What is farfalle used for?

This is a versatile shape of pasta which can be used in many different ways. Farfalle is great in soups, baked pasta dishes, pasta salads and holds up well to hearty sauces such as Alfredo and bolognese. Try using this pasta the next time you make minestrone soup, Italian pasta salad or taco pasta.

A pan of sauteed mushrooms, garlic, spinach and sun dried tomatoes.

How do you make farfalle pasta with spinach and mushrooms?

This dish starts with mushrooms, which are sauteed in butter until tender and browned. Fresh spinach is stirred into the pan, and cooked until wilted. After the spinach comes sun dried tomatoes and fresh garlic. The sauce is a simple blend of heavy cream, butter and parmesan cheese. Stir the cooked vegetables into the sauce, then mix in the pasta. Add a sprinkle of parsley, then serve and enjoy.

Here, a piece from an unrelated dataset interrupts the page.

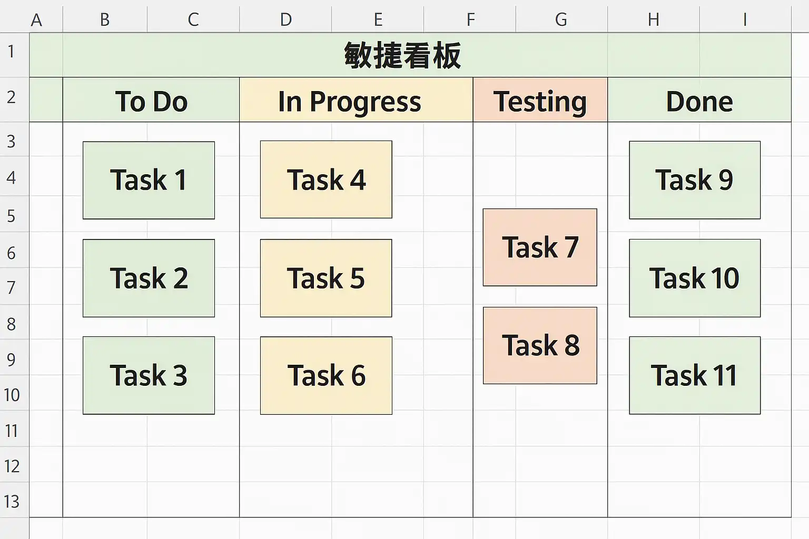This screenshot has height=539, width=809.
Task: Click the column H header
Action: pyautogui.click(x=654, y=19)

Tips for the perfect pasta

  • You can use any type of mushrooms you like in this dish. I typically use button mushrooms but other great choices include cremini, portobello and chanterelle mushrooms.
  • I prefer using fresh spinach, but frozen spinach can also work. Just be sure to thaw frozen spinach and wring all the excess water out of it before adding it to the pan.
  • Be sure to cook your creamy parmesan sauce over low heat. Never let it come to a boil or it could separate. Freshly grated parmesan cheese is a crucial component of this dish as it will melt a lot better than the pre-shredded kind.

Cream sauce with mushrooms, spinach and sun dried tomatoes.

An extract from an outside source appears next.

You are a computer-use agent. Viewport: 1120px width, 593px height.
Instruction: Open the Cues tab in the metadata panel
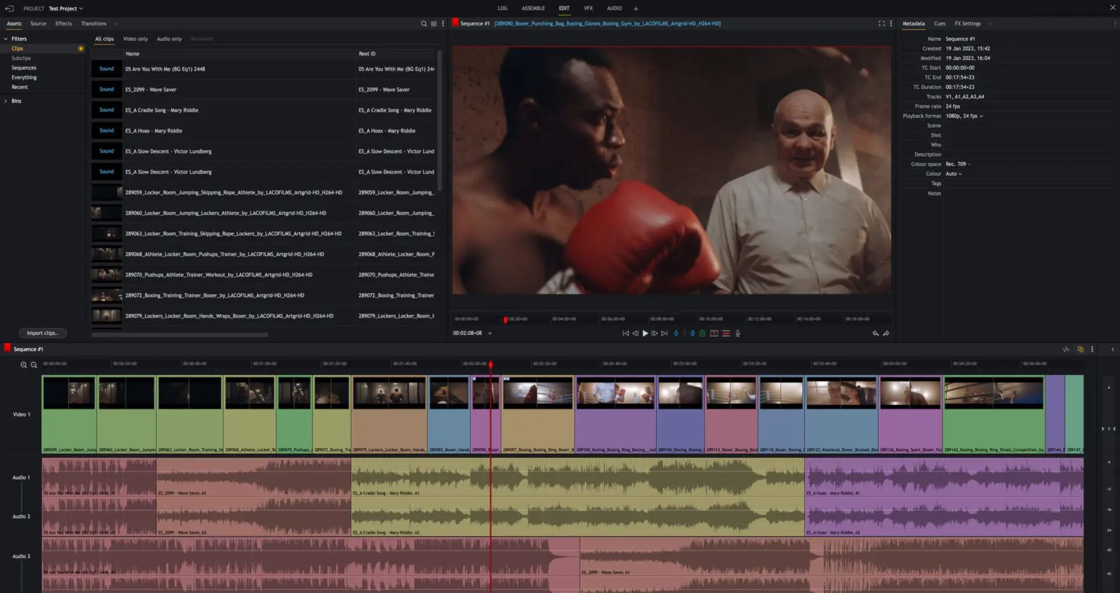940,24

How long do you cook farfalle pasta?

Cooking times can vary depending on brand, but generally speaking, farfalle pasta takes about 10-12 minutes to cook. I typically cook my pasta for 11 minutes for the perfect texture.

Pasta in a pan of cream sauce.

Pasta Variations

I love this dish as-is, but you can add other ingredients to the mix to make it your own.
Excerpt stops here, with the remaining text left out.